Yo hago igual. Para mí, visitar un mercado es tomarle el pulso a esa ciudad. Es mirar en sus entrañas. Escuchar sus latidos. Comprobar si son gente limpia y ordenada. Y de todos los visitados y conocidos, el Mercado de abastos de Cádiz es mi favorito.
Cuando se accede a su interior, se entra en una plaza con un peristilo de columnas dóricas que me recuerdan a la ateniense Estoa de Átalo.
Dentro, una sucesión de puestos me muestran la pulcritud de las instalaciones y el buen hacer de sus trabajadores. No hay moscas. El género está perfectamente expuesto. Da igual que sean sandías de Chipiona o langostinos de Sanlúcar.

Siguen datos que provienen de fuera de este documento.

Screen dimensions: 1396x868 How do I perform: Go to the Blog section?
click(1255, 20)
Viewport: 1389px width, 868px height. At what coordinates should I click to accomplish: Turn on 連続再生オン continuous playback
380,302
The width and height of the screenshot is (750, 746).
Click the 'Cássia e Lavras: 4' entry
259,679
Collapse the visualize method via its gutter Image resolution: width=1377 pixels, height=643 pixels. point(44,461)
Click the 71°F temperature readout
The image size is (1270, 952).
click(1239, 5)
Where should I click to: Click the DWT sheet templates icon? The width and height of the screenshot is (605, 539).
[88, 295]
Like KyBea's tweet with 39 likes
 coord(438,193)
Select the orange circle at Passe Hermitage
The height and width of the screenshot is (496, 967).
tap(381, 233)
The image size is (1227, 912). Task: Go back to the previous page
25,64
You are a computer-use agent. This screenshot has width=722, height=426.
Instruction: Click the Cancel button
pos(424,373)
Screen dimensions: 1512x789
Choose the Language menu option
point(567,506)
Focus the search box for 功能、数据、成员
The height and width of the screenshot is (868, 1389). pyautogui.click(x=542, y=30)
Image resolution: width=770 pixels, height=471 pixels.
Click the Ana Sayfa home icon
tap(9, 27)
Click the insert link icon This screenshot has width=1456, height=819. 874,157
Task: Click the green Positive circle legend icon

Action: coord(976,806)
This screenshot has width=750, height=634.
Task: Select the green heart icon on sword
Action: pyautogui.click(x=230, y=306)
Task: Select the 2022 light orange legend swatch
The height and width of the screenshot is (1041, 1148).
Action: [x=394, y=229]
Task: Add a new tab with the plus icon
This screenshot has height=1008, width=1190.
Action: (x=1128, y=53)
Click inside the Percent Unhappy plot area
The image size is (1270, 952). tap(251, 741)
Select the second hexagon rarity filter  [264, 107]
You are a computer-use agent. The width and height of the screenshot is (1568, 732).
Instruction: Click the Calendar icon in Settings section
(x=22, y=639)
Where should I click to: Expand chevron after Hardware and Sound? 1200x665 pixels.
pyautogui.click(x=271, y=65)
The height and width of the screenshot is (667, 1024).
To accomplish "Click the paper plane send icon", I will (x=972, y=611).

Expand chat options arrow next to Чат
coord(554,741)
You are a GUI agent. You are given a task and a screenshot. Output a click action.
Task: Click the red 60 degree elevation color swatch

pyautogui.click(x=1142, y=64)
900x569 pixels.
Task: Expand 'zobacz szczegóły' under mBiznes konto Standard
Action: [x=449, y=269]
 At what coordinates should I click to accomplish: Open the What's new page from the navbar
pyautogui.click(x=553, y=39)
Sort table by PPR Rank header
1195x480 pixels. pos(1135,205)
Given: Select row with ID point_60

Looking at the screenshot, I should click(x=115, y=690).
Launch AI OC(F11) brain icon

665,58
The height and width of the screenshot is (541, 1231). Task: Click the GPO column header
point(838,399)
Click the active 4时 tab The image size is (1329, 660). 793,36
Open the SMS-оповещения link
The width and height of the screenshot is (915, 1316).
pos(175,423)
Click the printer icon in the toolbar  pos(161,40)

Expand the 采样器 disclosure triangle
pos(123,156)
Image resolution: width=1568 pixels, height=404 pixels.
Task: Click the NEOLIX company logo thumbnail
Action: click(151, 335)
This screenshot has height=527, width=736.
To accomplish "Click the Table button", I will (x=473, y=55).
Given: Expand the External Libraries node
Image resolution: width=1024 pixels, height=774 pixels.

A veces, algún puesto te sorprende con un par de excelentes ejemplares de morenas que aunque muertas, todavía me generan un escalofrío en la piel.
Huele bien y los productos hablan de la diversidad de las huertas y de las aguas que los atesoran.
Soy feliz allí. ¿Cómo no serlo, si además la plaza porticada lleva el nombre de Plaza de la Libertad?